Write out the listing from the line with "The width and" to the line with "This screenshot has", both lines included, exactly and nothing beyond. Leave pictures out.

Data supplied:

━━━━━━━━━━

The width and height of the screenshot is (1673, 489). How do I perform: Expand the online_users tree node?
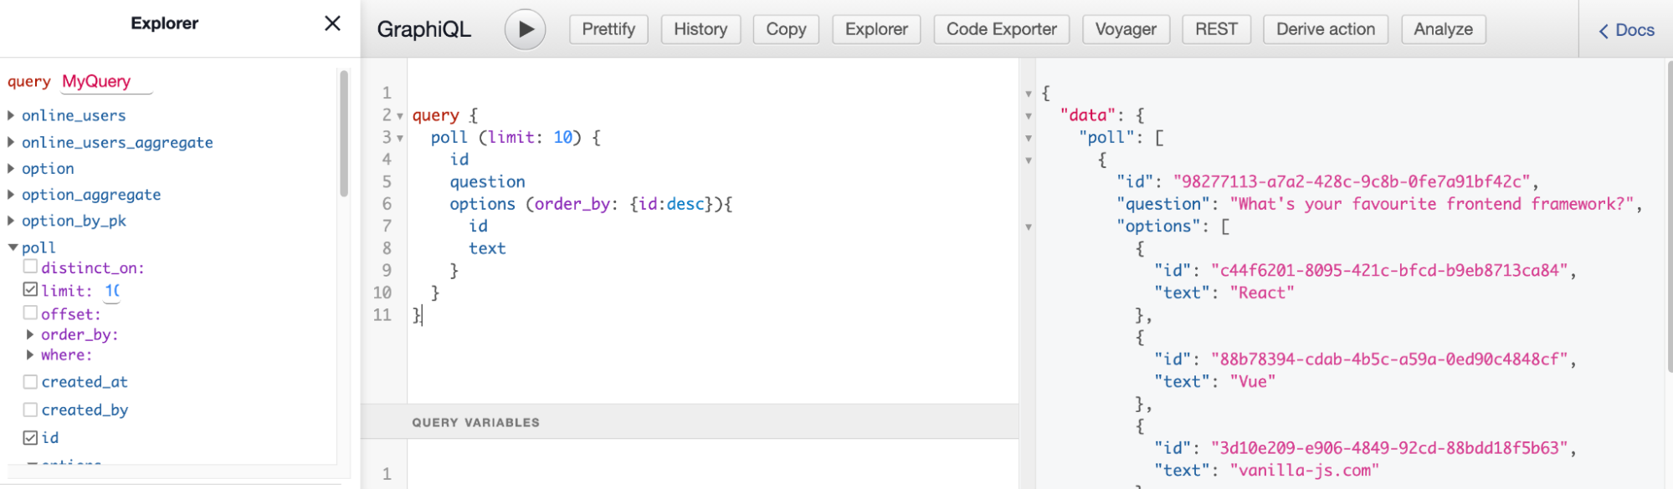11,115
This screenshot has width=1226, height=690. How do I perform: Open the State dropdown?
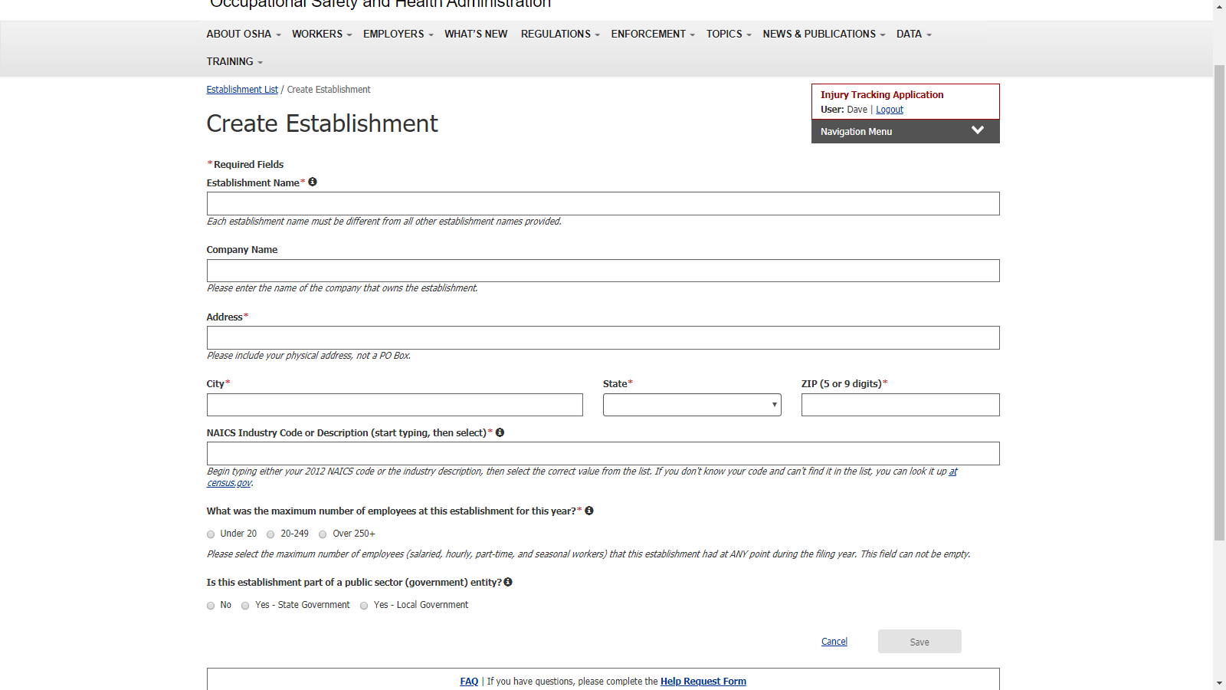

━━━━━━━━━━

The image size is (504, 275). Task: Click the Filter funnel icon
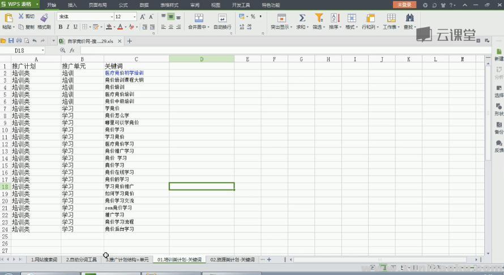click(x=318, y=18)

━━━━━━━━━━

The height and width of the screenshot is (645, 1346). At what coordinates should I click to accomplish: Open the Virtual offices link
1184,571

━━━━━━━━━━

Reply to the exercise:
The width and height of the screenshot is (1673, 489). How do I perform: Expand the online_users tree node?
11,115
This screenshot has width=1226, height=690. How do I perform: Open the State dropdown?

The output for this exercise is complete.